IL CASTELLO DI BARDI. UN’ANTICA FORTEZZA TRA PARMA E PIACENZA.

imgp8892

Era da tempo che aspettavo di recarmi a Bardi ma a causa del meteo spesso sfavorevole sono stata costretta a rimandare la mia visita diverse volte; invece domenica, il caldo di Parma era così forte che, io e il mio ragazzo non potevamo fare altro che montare in sella alla Vespa e salire sull’Appennino alla ricerca del fresco e di qualcosa da visitare. Se il clima lo consente scegliamo di spostarci in Vespa, perché è un modo di viaggiare lento che ti permette di osservare il paesaggio con molta attenzione, di sentire le variazioni climatiche sulla pelle e di fermarti quando e dove vuoi molto velocemente.

Mentre percorrevamo la strada curvosa che conduce a Bardi, ho ammirato l’ambiente naturale che caratterizza la valle del Ceno e ho immaginato eserciti risalire l’Appennino distruggendo villaggi nel tentativo di spostarsi sempre più a sud fino all’inespugnabile fortezza.

Molte leggende sono state raccontate sul castello di Bardi, ma ciò che mi ha colpito maggiormente è la posizione da cui domina la valle tra i torrenti Ceno e Noveglia dall’alto dell’aspra rupe di diaspro rosso e la sua solida cinta muraria.

Il nome “Bardi” infatti, secondo alcuni storici, sembrerebbe provenire dal termine longobardo “warda” che significa “luogo di guardia in posizione elevata”,nel VII secolo si infatti trovavano in val Ceno gruppi di Longobardi; ma il primo documento che fa un riferimento esplicito al castello risale al 898, anno nel quale l’Abate di Nonanatola registra il castello come proprietà del vescovo di Piacenza, il quale lo aveva acquistato per difendere il territorio dalla violenta invasione Ungara.
Dopo questo documento le notizie riguardanti la storia della rocca sono rare e incerte, si pensa però sia appartenuto successivamente ai conti di Bardi, nobili locali eredi delle famiglie Longobarde.
Informazioni certe si hanno solo dal 1257 anno nel quale Ubertino Landi acquisì i terreni intorno a Bardi e Compiano dando inizio al dominio della famiglia Landi che sarebbe durato per più di quattrocento anni (fino al 1682).

Nonostante gli ampliamenti avvenuti durante i secoli esiste un filo conduttore che percorre tutta la storia della fortezza: la necessità di difendere, non solo i militari, ma tutti gli abitanti del villaggio durante i lunghi assedi accogliendoli all’interno delle mura.
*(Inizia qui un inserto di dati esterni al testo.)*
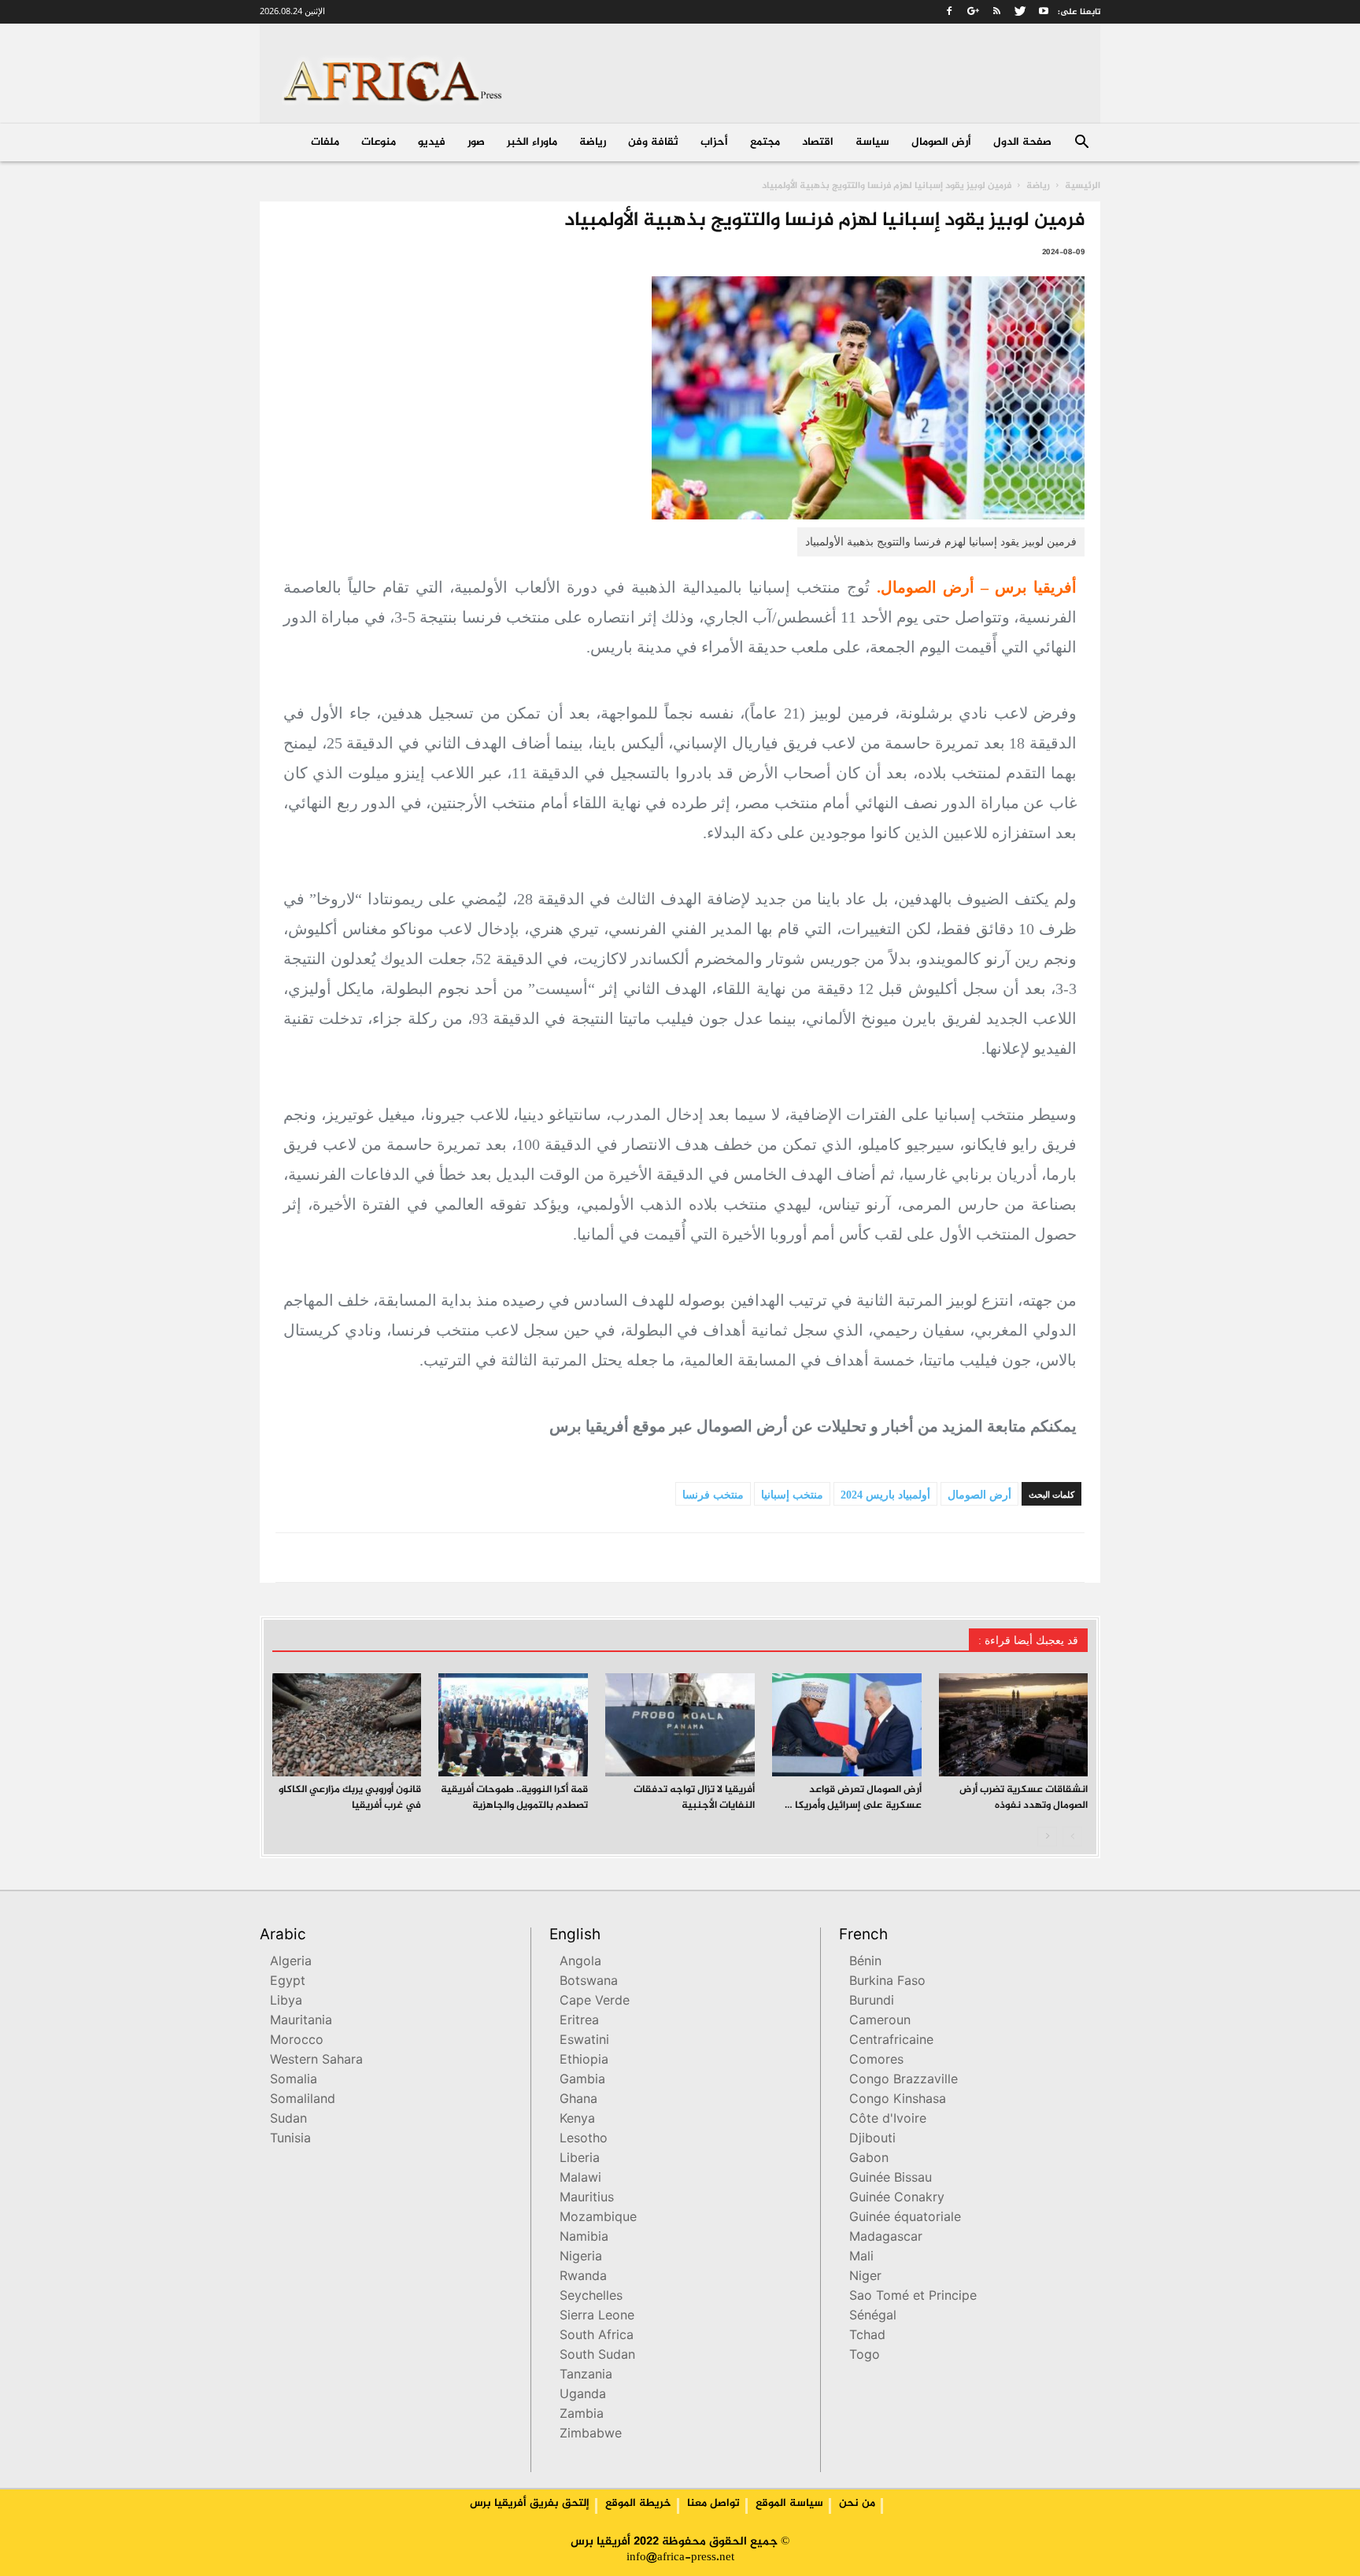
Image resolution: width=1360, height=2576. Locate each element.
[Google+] (973, 11)
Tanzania (586, 2376)
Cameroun (880, 2021)
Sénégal (872, 2317)
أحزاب (714, 142)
Per questo motivo infatti il castello segue perfettamente la conformazione del terreno ma, occupa solo una metà del rilievo su cui si erge mentre l’altra metà è occupata dalla parte più antica del paese anch’esso fortificato.

Il nucleo originario della fortezza è il mastio (XVII sec), che originariamente doveva essere una torre in legno mobile dotato di campana per richiamare la popolazione in caso di pericolo. Salendo i ripidi gradini della torre si giunge al punto più alto del castello dal quale si può ammirare la valle del Ceno e del Noveglia.
Poco più recente è la parte del borgo antico con la stalla, il forno, il pozzo e la ghiacciaia che servivano per la sussistenza degli abitanti.
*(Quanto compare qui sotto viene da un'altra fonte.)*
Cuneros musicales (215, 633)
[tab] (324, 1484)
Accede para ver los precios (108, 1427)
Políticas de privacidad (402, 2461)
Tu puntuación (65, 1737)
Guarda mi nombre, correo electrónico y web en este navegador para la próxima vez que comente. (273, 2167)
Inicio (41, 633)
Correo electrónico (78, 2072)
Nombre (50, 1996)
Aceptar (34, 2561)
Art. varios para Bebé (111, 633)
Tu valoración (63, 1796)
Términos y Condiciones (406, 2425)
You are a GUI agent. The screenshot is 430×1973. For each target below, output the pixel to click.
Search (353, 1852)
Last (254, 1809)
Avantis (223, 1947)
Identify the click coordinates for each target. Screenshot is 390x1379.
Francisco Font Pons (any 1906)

Superato il borgo si giunge di fronte alla scala seicentesca fatta costruire da Federico II Landi; quest’opera fa parte della trasformazione del castello da fortezza a dimora rinascimentale che era iniziata a partire già dalla fine del XIV secolo con Manfredo II Landi.

Dalla scala si accede al cortile d’onore sul quale si affacciano le stanze della dimora dei Landi. Percorrendo le stanze ho notato le fini decorazioni, le più preziose e degna di nota sono quelle dei soffitti della sala Grimaldi e della sala Landi. Il soffitto della sala Grimaldi fu realizzato in occasione dell matrimonio tra Ercole I Grimaldi e Maria Landi nel 1595 come simbolo di alleanza dinastica tra le due famiglie.

La parte del castello che ho trovato più interessante è la ronda di guardia che, partendo dal lato del mastio, circonda il castello su tre lati. La ronda esprime chiaramente la vera funzione del castello: la difesa. Percorrendo i bui corridoi non è difficile immaginare come i militari rispondessero ad un attacco dall’interno del castello; sono chiaramente visibili e feritoie dalle quali venivano scagliate le frecce e le caditoie (o piombatoie) per rovesciare proiettili solidi e liquidi sul nemico. Percorrendo tutta la ronda si attraversano le stanze segrete nelle quali si trovano ricostruzioni di attrezzi per la tortura e si arriva infine al torrione circolare che affaccia sul borgo.

Ciò che, mio parere, distingue il castello di Bardi e che lo rende unico è proprio la sua architettura militare; ed è così che io lo vedo ancora: un rifugio per tutta la comunità e un punto di forza per la difesa dell’area. É grazie alla robustezza della fortezza di Bardi che la famiglia Landi ha fatto si che il potente “stato dei Landi” durasse nei secoli.
Oggi il catello di Bardi è animato da un ricco calendario di eventi legati al territorio, alla rievocazione medievale, alle leggende di fantasmi che si dice lo abitino.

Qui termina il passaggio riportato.